CUNY-CL / yoyodyne

Small-vocabulary sequence-to-sequence generation with optional feature conditioning

Geek Repo:Geek Repo

Github PK Tool:Github PK Tool

Should we be making the vocab index from all paths?

Adamits opened this issue · comments

commented

See here: https://github.com/CUNY-CL/yoyodyne/blob/master/yoyodyne/data/datamodules.py#L73

Consider the case that we want to test for how an OOV feature messes up the model for some reason. Then, if it exists in the provided dev/test set, it will be in the vocabulary. Does not seem like a big deal but is a bit unintuitive to me. On the other hand, a good assumption is that all vocab items/features in dev should already exist in train---then why do we need to add dev to the index?

Just wanted to open this to see if there is any justification for that.

This means that you can have the same index-building code whether you're training or predicting and not have to think about it, and it also means you can do training and prediction in the same routine without rebuilding the dataclasses.

commented

I am not sure I follow. In what case could you not already have the same index-building code (by default I believe our code replaces OOVs with a special "UNK" token). That is, wouldn't we always expect that the train data exclusively builds the vocabulary that is used for prediction?

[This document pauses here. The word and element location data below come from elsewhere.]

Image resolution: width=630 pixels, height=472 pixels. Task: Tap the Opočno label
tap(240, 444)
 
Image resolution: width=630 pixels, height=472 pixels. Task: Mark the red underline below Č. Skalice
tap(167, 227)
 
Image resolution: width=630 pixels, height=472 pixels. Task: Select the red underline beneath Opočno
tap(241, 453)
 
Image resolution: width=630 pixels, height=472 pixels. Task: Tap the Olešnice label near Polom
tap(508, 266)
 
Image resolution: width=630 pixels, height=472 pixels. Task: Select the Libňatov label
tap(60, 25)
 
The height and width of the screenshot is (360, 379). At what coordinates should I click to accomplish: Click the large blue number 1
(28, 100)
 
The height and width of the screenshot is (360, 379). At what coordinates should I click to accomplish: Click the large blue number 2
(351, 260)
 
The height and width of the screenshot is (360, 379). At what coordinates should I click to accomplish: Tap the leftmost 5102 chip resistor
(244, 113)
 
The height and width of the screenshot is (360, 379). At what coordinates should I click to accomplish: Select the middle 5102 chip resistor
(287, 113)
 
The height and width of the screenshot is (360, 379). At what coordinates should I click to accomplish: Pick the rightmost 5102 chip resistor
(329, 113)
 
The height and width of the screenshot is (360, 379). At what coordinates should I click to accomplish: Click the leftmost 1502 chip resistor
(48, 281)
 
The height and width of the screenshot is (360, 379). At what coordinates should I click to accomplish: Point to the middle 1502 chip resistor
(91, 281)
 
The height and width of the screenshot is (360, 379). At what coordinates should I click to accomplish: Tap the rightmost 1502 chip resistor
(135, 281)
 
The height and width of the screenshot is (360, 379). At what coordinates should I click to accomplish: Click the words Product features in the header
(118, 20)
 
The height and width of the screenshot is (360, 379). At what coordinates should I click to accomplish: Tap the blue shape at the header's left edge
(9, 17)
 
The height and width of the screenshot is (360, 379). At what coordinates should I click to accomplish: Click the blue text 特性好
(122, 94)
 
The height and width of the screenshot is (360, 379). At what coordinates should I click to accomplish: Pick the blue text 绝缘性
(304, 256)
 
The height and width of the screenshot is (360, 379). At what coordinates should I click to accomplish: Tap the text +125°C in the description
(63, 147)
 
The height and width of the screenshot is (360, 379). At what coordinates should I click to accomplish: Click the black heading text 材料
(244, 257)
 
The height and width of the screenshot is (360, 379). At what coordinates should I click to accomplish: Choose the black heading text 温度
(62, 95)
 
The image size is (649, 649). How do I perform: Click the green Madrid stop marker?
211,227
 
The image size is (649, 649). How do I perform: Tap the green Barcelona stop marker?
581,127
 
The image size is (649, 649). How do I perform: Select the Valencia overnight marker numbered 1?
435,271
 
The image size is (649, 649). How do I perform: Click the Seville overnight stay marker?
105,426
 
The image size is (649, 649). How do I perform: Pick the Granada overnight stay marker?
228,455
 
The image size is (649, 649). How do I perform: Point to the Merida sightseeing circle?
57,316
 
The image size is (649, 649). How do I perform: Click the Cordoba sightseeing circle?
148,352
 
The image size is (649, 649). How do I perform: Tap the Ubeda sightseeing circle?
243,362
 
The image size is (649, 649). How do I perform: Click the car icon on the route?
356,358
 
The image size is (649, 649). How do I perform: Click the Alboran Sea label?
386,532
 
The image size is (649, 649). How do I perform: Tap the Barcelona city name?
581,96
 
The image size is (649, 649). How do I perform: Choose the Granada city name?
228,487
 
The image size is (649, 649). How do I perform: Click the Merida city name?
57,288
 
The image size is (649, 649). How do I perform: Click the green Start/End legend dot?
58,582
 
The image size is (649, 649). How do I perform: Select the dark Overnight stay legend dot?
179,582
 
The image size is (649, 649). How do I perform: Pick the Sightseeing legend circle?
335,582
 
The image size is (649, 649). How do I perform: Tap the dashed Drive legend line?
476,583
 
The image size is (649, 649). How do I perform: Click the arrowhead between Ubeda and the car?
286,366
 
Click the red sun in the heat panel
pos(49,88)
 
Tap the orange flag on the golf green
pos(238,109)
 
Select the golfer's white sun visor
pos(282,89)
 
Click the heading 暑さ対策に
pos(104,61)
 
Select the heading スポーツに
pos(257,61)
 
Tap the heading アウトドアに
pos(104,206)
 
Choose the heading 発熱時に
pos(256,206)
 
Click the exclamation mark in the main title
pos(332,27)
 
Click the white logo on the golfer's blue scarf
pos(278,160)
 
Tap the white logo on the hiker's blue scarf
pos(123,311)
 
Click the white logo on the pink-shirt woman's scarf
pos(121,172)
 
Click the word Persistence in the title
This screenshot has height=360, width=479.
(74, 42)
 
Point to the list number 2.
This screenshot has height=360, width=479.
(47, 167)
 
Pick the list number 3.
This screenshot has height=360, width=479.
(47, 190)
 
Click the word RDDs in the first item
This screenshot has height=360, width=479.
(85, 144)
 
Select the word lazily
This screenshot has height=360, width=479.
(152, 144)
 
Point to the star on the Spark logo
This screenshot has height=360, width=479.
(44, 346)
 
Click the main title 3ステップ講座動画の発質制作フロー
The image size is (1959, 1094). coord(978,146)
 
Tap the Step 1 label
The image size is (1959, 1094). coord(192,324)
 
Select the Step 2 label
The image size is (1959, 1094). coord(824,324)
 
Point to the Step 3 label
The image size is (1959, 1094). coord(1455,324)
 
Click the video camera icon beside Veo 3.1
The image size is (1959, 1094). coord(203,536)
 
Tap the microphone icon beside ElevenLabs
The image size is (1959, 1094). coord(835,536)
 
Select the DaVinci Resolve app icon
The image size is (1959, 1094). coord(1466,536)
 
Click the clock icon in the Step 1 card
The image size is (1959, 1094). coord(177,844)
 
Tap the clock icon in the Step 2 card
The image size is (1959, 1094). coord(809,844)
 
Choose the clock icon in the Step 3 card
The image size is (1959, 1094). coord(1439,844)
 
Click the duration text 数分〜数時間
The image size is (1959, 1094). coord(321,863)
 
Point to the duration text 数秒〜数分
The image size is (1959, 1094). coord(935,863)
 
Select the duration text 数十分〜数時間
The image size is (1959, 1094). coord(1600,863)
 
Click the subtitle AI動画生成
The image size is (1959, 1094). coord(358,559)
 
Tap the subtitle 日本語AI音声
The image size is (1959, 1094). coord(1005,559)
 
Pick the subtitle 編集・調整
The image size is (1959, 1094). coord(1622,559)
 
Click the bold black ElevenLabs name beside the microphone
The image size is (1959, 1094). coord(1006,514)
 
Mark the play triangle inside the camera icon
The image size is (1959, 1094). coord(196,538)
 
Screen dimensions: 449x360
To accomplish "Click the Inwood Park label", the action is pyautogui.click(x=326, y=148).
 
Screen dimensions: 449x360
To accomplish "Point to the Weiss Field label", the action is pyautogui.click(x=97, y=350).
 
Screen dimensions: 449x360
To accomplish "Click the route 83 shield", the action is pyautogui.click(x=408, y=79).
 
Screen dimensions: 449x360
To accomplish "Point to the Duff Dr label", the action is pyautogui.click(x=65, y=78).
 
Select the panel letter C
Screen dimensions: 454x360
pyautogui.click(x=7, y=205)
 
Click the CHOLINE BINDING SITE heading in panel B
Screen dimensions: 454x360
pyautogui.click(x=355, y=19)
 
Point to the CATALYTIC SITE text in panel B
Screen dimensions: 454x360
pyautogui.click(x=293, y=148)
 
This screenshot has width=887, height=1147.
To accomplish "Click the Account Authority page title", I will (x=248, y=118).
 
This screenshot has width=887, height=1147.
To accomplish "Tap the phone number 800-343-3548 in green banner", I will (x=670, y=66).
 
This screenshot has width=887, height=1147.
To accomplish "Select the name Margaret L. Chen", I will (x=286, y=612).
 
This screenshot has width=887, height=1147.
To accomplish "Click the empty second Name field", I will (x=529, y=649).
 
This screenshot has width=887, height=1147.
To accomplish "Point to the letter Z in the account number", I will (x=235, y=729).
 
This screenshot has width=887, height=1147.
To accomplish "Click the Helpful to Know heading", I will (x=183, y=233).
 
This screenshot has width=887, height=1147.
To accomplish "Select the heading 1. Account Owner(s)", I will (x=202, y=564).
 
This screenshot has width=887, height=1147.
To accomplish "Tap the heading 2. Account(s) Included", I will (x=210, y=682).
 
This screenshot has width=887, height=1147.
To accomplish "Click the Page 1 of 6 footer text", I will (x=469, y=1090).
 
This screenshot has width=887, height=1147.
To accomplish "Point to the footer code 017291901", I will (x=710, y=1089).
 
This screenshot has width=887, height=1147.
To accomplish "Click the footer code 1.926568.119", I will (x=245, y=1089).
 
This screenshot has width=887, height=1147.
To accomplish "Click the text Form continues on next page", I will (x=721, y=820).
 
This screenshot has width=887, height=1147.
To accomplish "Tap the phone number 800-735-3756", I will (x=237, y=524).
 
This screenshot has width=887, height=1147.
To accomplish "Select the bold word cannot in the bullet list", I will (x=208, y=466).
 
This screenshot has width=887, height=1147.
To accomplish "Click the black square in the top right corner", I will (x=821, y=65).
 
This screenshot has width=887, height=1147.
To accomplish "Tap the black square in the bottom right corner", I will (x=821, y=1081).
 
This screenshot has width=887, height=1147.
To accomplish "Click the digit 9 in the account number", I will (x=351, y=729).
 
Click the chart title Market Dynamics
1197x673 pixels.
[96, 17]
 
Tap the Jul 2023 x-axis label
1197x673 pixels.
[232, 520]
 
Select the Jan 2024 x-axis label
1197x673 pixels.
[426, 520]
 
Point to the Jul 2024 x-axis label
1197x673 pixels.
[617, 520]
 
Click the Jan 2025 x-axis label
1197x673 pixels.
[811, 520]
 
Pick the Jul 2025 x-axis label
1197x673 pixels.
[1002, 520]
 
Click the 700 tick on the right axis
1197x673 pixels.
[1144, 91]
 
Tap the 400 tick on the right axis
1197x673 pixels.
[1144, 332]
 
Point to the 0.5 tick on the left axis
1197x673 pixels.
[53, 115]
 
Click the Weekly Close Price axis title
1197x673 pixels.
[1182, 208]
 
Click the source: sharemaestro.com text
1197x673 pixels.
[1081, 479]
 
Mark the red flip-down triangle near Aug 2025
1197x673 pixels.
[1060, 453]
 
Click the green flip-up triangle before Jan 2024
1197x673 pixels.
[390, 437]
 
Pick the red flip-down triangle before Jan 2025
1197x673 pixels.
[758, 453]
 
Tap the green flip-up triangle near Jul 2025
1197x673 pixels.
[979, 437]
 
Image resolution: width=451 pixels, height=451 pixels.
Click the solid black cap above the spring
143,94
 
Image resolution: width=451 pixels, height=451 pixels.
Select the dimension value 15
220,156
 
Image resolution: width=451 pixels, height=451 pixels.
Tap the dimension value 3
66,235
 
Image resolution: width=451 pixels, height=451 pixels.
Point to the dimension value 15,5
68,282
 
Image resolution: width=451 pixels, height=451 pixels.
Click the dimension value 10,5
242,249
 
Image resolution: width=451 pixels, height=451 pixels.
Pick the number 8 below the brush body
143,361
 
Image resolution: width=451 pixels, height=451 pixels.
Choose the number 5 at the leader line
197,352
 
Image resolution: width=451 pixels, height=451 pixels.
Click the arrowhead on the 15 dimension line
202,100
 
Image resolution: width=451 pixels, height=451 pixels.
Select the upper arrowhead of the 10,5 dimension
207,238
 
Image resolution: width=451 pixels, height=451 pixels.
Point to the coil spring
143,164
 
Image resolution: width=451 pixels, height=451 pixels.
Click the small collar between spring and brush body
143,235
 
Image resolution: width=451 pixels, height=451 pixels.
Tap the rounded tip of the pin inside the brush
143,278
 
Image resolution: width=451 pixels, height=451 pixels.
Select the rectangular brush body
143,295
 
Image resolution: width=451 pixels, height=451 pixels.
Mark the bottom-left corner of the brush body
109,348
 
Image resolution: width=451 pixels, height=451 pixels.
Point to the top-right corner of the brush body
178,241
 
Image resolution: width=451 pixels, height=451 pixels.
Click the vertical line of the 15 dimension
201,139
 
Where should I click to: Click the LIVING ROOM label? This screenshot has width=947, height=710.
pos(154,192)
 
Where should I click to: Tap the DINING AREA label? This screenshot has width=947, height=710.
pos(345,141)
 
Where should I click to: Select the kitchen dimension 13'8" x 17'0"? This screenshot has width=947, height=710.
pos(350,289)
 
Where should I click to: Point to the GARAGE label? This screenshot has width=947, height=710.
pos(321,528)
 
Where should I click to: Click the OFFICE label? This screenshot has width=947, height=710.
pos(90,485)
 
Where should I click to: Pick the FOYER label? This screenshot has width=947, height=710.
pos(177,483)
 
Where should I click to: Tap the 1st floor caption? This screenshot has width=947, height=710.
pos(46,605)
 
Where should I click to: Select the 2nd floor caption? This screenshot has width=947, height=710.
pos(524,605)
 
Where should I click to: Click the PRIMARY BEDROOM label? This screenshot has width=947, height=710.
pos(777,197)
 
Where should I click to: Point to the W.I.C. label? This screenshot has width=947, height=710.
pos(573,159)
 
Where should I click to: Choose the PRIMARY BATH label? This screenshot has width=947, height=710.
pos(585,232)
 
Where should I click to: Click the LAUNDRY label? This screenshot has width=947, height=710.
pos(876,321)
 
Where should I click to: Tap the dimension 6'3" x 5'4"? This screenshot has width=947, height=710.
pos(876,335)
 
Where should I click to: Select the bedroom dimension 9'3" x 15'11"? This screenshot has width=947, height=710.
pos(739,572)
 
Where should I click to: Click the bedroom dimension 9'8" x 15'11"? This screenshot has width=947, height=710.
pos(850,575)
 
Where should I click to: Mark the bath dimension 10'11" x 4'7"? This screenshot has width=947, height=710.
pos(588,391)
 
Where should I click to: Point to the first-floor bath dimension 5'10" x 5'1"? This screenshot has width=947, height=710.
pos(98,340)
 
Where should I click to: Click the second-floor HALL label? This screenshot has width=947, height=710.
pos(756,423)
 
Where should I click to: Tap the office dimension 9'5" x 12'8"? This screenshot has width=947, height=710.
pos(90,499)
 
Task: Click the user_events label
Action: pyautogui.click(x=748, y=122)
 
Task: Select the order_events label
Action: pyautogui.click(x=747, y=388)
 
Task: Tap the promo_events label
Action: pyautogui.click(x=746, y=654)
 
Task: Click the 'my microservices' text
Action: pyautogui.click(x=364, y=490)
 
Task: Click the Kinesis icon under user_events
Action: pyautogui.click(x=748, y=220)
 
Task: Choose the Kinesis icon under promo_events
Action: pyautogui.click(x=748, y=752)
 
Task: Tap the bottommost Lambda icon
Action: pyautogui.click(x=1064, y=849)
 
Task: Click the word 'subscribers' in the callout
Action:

I am not following why you'd want to change the current behavior either.

commented

I think it is reasonable to expect that the model only stores a vocabulary of what it has seen during training. Suppose I have 2 characters in the dev set that are not in the train set. Then I would typically expect my model to e.g. replace them with the same UNK embedding, but in our case, we will always have unique vocabulary items initialized for them.

This is not really important since we do not train the UNK token by default. It is more that this does not seem like a typical practice.

I can imagine a setting where we auto-unk symbols below a frequency, but we don't have that yet. (Actually I think F**rs*q has that feature...)

commented

For me, for example, I was trying to reproduce someone's result for a different codebase using yoyodyne. I noticed that my vocab_size was different than theirs and was not initially sure why.

Of course, many things make reproduction hard (e.g. the gpu kernel, the order in which things are initialized, whether you query the dataloader before doing any other random operations, etc.).

commented

Gonna close this and open a low-priority feature request about auto-unking.

commented

This has been implemented in #163